## Problem
Could you return every line of the material that contains the word "will"?

-------- Provided information --------

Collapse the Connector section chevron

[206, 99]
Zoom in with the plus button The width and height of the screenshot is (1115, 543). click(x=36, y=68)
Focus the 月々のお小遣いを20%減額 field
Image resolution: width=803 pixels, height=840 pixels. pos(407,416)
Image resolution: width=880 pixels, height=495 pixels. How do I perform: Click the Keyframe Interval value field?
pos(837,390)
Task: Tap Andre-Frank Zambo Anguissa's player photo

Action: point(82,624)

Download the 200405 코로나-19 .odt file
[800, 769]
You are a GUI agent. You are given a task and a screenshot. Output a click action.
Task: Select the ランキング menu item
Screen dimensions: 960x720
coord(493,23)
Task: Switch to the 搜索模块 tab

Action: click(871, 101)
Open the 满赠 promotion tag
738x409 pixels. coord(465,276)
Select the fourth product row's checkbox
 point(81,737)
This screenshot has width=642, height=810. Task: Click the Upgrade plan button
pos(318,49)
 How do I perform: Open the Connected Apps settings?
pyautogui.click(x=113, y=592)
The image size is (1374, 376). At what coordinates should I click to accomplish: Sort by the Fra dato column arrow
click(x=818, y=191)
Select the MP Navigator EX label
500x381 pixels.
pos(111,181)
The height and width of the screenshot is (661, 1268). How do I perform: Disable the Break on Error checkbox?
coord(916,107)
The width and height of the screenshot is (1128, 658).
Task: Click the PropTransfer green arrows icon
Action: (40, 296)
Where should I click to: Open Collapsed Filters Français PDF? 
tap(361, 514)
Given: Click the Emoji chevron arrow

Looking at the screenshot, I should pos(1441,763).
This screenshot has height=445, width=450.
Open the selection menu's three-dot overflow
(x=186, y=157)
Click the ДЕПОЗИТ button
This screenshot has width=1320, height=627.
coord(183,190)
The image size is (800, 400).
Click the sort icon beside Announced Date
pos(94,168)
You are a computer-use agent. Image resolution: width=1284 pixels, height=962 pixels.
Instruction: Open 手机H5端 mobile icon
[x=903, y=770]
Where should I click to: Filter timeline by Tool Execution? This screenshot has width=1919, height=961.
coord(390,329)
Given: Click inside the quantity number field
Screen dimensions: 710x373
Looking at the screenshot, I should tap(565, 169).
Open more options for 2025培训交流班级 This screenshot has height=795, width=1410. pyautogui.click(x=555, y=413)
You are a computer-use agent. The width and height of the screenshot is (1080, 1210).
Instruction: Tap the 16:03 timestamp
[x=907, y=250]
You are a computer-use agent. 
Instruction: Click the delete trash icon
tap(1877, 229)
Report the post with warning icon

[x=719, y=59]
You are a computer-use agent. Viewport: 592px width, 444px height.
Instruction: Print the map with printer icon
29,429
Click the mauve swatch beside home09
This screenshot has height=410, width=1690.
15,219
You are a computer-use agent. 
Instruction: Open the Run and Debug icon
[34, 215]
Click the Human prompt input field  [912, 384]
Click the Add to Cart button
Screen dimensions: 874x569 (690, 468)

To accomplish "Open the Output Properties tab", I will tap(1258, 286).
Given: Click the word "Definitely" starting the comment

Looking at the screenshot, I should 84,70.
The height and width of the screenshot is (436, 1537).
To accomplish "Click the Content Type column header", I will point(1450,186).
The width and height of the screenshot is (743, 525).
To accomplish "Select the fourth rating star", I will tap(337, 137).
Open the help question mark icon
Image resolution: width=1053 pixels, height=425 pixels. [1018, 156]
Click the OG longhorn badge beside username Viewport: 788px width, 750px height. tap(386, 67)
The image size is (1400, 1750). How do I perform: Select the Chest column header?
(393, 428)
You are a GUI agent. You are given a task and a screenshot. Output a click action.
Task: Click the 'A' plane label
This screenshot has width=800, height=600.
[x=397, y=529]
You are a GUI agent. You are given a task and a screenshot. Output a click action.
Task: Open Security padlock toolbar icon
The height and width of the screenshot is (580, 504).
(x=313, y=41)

--------

## Response area
To accomplish "Open the Output Properties tab", I will tap(1258, 286).
To accomplish "Click the Content Type column header", I will point(1450,186).
To accomplish "Select the fourth rating star", I will tap(337, 137).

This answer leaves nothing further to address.